Your answer should consist of the lines in the following data that contain "tool".
(Data listing)
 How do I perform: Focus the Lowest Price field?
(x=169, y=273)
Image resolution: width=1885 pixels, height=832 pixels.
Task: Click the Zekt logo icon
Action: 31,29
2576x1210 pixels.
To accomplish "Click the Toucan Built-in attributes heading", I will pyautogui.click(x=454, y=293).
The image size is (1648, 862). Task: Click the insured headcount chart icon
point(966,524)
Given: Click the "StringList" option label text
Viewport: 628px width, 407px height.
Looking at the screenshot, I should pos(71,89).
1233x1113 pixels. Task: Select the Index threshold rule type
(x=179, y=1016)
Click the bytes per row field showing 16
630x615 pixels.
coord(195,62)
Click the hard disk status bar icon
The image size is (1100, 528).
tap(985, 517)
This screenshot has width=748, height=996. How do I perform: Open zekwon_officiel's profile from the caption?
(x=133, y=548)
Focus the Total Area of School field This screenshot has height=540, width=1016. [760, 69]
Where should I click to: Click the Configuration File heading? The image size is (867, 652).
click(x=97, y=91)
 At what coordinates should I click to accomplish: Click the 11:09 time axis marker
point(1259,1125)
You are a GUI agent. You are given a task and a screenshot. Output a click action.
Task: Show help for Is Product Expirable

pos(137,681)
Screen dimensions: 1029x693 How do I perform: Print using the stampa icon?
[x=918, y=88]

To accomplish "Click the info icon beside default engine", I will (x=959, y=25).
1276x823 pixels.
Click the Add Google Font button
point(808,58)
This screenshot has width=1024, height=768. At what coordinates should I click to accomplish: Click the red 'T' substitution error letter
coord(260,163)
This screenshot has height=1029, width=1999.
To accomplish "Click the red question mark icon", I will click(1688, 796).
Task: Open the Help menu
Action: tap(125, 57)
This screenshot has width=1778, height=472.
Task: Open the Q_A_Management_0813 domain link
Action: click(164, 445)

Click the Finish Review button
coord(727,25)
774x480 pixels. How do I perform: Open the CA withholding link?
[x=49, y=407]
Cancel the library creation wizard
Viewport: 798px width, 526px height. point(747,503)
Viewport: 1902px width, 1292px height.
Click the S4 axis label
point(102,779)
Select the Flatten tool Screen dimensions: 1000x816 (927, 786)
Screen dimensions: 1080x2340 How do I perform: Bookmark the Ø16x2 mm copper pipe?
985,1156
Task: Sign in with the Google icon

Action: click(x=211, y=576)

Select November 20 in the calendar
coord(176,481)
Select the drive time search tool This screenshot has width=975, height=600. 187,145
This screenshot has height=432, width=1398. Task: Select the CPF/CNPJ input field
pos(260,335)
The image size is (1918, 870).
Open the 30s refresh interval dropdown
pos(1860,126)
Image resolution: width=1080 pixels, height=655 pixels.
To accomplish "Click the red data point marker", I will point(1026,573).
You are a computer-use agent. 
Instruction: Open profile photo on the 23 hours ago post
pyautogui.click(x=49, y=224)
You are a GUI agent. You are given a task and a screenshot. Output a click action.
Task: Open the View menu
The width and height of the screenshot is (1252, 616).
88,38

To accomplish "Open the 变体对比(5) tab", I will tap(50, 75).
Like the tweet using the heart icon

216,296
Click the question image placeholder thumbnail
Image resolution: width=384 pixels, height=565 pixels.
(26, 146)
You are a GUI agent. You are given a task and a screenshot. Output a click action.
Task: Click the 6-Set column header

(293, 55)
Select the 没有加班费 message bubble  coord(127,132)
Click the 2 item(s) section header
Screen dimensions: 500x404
(End Data listing)
### Reply:
Select the Flatten tool Screen dimensions: 1000x816 (927, 786)
Select the drive time search tool This screenshot has width=975, height=600. 187,145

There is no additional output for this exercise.